Fire and Water: Indigenous Ecological Knowledge and Climate Challenges in the Republic of Sakha (Yakutia)

Pages 242-266 | Published online: 15 Dec 2022
 

ABSTRACT

Recently, the Republic of Sakha (Yakutia) has become the center of worldwide attention due to large-scale fires that engulfed the tundra in 2020 and the taiga in 2021. Unprecedented forest fires caused enormous economic and environmental damage and left an indisputable mark on the republic’s society, which rallied in the face of fire danger. Along with fires, the Indigenous people of the North also must cope with and adapt to other natural disasters, including floods.

As natural disasters become more frequent and extensive, humanity faces acute questions concerning successful adaptation to climate change’s negative impacts. Studying the experience of the Indigenous population can help provide answers. They are the first to bear the brunt of climate change, given their traditional land management, and they are the first to solve the problems of adaptation to changing conditions. The article discusses preventive measures and ways of adaptation of the Indigenous peoples of the Republic of Sakha (Yakutia) to forest fires and floods. Environmental lessons learned from past disasters are analyzed, drawing on Indigenous knowledge and science, to prevent their recurrence.

Notes

1. Vera Solovyeva’s doctoral research was funded with a U.S. National Science Foundation grant. It resulted in her 2021 PhD thesis “Climate Change in Oymyakon: Perceptions, Responses and How Local Knowledge May Inform Policy.”

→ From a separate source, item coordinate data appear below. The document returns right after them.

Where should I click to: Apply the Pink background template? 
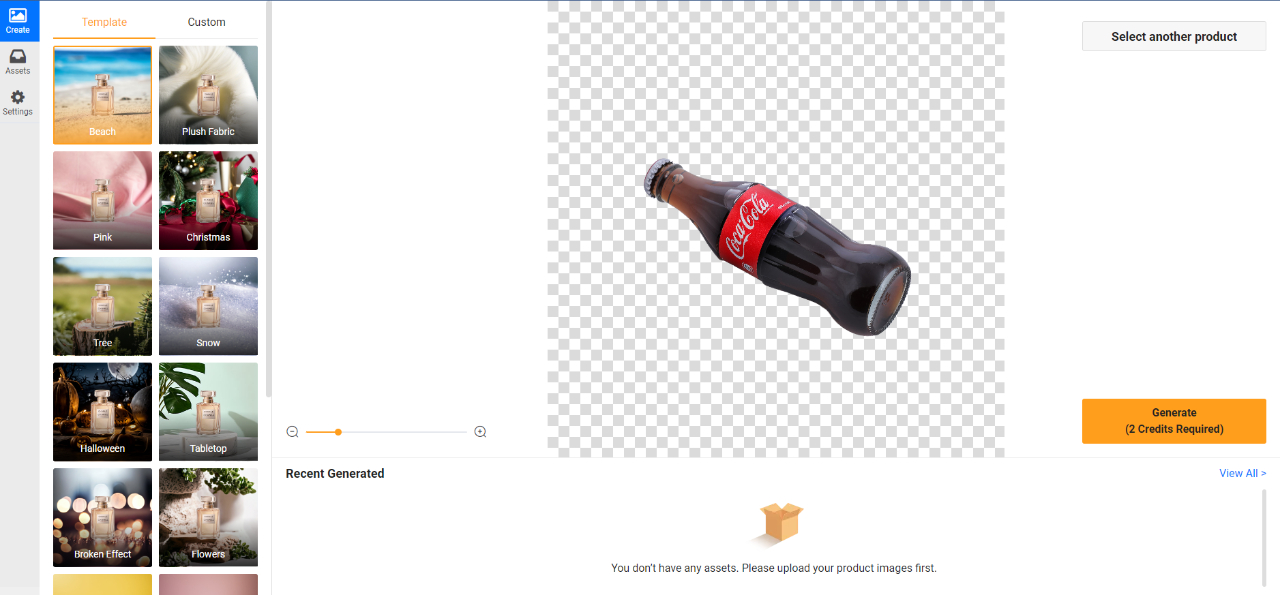102,200
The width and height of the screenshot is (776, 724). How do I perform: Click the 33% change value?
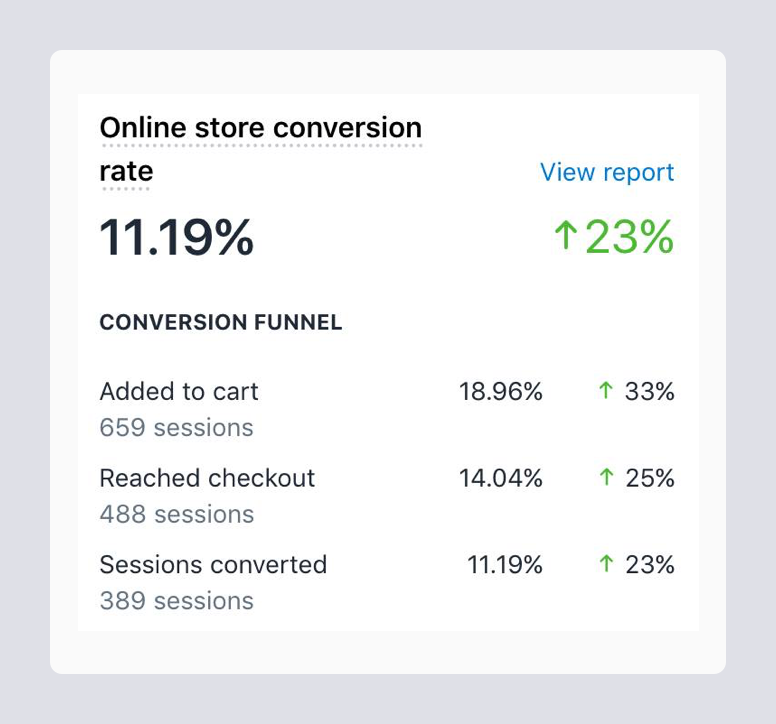tap(649, 392)
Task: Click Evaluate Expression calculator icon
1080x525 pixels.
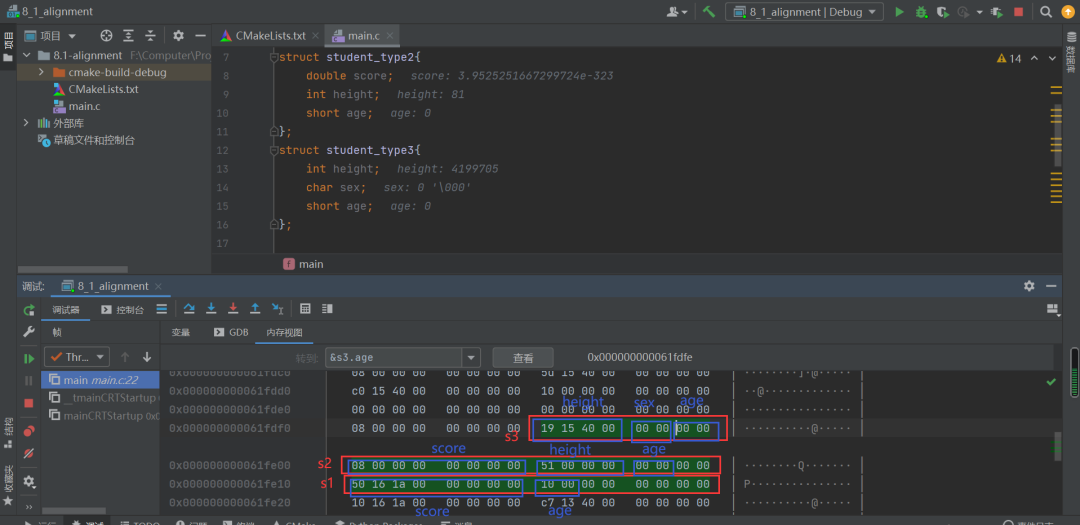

2. This was part of the HYPE-ERAS project, funded by FORMAS (DNR: 2019-02332), an RFBR (project No. 20-55-71005) and a JST (grant No. JPMJBF2003) within the framework of the Belmont Forum joint research program: “Resilience in a Rapidly Changing Arctic.”

3. Some of these field trips were funded through the RFFI project No. 12-06-28505 “Anthropology of the rural cultural landscape: evolving human and natural interrelations in the North.”

4. The fallout among the Republic of Sakha (Yakutia) public forced Kuksin to apologize for his words.

a. Provisional results of the 2021 census have been dribbling out in 2022. For the Sakha republic, a suspiciously low total is 996,000 (just under 1 million), with 665,000 urban and 331,000 rural (a slight rise in the urban population compared to 2010). Full ethnic proportions have not yet been published, but the slight majority 52.9% of Indigenous suggested here may well be higher. The proportion of Sakha in the 2010 census was probably under-reported, since they officially came in at a remarkable 48.7% (just under one half). The important point made here, pertaining to both 2010 and 2021 data, is that according to UN definitions, Indigenous peoples include those continuously living in homelands within a larger state. Russia’s laws concerning Indigenous groups focus on the “small-numbered” ethnonational peoples, often termed “minorities” regardless of their local demographic proportions. These are defined as having a population under 50,000. Russian law thus specifically and purposefully leaves out non-Russian groups with their own republics, such as the Sakha.

b. The discrepancies among the regions concerning how much value is attributed to land in fire emergencies probably concerns calculations about the discrepant sizes of the regions and republics. It may also involve specific lobbying of regional authorities with various relevant administrations and ministries in Moscow. This then becomes an instructive example of asymmetrical federalism in action, especially in the post-Soviet period, but with Soviet legacies.